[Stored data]
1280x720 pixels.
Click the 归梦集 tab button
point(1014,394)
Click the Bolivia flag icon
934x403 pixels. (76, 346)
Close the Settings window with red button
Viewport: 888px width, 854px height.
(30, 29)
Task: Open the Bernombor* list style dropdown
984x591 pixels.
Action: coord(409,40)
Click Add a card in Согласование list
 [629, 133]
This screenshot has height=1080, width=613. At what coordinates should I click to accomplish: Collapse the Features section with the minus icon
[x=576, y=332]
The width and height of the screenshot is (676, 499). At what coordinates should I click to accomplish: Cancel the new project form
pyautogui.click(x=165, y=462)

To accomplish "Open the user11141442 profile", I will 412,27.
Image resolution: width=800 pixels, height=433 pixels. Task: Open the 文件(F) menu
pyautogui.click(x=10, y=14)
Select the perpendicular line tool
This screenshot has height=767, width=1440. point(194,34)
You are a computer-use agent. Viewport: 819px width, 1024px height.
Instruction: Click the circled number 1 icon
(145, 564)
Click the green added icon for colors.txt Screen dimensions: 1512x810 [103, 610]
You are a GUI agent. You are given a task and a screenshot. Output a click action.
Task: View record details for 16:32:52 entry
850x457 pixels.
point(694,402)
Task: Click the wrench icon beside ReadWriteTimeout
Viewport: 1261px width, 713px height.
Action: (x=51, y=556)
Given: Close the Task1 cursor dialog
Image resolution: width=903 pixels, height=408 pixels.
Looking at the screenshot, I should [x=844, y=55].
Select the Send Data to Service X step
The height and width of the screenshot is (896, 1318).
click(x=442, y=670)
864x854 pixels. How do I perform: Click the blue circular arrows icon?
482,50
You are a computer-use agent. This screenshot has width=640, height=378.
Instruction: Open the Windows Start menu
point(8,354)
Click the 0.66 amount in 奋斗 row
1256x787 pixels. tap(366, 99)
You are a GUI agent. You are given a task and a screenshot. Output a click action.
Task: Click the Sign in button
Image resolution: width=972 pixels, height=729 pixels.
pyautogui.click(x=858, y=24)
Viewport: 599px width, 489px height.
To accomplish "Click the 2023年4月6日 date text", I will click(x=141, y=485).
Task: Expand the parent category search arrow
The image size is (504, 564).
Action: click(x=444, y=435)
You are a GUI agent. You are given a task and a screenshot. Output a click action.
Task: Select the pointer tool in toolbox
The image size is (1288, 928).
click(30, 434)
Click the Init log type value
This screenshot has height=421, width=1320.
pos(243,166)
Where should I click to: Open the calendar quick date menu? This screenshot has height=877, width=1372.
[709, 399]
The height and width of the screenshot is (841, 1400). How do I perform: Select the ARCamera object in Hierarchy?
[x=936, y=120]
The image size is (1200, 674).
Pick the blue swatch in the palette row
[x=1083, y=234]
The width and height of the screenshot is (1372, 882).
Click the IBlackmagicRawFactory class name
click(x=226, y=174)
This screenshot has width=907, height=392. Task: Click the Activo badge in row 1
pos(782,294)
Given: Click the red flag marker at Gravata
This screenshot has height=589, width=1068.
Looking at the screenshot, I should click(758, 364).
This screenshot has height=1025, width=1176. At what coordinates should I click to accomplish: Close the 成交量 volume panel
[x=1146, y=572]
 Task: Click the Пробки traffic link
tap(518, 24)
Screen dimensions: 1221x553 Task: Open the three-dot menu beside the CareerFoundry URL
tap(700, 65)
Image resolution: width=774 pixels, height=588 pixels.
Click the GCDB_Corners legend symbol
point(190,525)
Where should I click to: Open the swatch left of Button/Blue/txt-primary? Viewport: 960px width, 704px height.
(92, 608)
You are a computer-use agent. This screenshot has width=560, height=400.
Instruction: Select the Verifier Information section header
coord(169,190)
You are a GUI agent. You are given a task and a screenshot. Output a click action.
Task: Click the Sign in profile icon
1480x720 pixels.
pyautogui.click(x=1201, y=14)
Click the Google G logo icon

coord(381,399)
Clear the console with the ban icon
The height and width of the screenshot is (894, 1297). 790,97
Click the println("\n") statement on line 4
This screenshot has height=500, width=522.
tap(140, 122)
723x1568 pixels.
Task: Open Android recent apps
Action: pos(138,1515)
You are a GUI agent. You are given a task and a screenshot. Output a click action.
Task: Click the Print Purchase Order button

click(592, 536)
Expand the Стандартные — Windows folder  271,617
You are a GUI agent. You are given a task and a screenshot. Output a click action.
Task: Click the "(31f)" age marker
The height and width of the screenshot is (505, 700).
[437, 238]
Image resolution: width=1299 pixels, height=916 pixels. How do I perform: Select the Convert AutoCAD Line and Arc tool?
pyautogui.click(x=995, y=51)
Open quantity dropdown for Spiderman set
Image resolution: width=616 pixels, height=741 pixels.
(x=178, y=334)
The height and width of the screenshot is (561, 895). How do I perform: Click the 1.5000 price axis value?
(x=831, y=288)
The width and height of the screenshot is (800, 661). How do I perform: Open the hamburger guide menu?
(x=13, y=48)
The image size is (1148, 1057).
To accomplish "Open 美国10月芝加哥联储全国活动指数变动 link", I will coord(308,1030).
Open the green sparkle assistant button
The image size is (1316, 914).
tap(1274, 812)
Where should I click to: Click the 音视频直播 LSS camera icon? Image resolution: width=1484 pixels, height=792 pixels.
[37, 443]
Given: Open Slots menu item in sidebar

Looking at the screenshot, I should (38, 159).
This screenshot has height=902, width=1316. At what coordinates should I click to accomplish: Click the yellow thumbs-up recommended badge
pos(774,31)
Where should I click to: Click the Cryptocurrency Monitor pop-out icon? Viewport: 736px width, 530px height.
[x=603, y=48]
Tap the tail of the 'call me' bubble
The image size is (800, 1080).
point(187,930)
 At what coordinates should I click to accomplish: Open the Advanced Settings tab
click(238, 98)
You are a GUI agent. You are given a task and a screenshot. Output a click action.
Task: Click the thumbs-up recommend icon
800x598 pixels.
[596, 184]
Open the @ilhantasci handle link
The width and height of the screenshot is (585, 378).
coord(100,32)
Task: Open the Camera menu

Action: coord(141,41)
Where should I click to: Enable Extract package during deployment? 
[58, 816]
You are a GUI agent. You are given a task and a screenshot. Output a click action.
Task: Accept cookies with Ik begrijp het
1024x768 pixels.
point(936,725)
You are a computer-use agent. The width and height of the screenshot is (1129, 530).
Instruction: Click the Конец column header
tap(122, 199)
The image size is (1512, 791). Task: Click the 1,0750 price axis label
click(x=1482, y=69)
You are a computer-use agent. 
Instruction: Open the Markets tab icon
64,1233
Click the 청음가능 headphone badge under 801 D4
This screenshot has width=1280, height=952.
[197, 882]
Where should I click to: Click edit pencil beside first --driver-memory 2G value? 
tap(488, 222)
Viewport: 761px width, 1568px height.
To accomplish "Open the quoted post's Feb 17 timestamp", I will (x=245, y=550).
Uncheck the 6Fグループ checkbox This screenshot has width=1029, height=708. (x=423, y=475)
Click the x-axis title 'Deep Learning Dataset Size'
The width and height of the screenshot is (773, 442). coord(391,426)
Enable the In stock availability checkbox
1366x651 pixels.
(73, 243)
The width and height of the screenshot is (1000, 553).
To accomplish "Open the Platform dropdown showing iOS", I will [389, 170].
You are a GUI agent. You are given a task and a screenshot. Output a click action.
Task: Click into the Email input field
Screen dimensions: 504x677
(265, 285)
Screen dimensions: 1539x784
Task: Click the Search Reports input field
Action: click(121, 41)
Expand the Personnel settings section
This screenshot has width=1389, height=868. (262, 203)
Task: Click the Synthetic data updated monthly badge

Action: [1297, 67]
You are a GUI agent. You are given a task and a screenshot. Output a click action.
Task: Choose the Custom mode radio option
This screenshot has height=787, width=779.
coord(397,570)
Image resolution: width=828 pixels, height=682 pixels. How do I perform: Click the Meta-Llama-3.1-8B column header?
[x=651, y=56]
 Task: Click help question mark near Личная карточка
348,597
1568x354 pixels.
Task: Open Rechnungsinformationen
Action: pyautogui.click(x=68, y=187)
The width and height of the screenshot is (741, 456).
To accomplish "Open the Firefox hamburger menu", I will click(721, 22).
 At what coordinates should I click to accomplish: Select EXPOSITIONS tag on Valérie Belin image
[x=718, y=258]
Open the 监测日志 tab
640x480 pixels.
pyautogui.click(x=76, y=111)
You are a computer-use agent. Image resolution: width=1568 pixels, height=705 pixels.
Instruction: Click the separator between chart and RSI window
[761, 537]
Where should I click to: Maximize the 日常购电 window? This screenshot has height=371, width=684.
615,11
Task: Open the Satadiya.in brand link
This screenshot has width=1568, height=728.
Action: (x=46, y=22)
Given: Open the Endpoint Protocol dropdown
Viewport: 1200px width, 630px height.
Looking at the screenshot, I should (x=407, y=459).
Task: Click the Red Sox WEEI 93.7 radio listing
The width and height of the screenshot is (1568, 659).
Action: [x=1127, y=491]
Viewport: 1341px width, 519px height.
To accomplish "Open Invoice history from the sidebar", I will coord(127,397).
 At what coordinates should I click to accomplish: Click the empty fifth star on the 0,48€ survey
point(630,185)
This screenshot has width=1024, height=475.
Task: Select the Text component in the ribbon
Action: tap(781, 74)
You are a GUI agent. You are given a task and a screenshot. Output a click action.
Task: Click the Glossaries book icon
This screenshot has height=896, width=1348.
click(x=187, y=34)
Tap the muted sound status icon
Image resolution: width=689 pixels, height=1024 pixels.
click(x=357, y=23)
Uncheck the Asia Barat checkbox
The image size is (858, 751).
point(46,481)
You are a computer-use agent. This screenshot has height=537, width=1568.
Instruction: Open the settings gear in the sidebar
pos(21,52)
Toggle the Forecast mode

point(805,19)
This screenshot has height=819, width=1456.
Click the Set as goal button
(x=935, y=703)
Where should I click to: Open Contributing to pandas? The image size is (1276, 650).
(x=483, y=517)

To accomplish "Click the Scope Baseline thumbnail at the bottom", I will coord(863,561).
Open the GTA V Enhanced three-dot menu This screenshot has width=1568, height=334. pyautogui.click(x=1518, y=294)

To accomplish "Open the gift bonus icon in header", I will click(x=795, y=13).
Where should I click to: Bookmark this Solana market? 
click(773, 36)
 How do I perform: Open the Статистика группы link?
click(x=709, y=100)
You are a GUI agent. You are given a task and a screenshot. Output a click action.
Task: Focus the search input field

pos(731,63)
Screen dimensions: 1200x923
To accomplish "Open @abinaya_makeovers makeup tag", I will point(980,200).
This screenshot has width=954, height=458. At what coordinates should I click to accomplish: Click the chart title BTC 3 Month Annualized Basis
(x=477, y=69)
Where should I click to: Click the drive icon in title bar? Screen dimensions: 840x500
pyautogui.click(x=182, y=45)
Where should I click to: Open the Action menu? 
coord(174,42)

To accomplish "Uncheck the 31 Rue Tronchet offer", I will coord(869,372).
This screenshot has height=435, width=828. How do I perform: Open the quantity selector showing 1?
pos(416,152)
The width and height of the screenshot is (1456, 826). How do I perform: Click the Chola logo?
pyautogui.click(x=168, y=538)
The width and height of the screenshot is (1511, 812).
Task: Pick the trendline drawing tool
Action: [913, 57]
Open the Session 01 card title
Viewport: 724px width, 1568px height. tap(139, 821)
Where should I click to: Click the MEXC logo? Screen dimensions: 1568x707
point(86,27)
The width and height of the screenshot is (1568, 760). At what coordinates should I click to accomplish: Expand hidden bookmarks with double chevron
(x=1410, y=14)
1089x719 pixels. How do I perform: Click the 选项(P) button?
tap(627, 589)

■ **Your task**
Copy out each line of the records above that includes "Sign".

■ **Written reply**
Task: Click the Sign in button
Task: Click the Sign in profile icon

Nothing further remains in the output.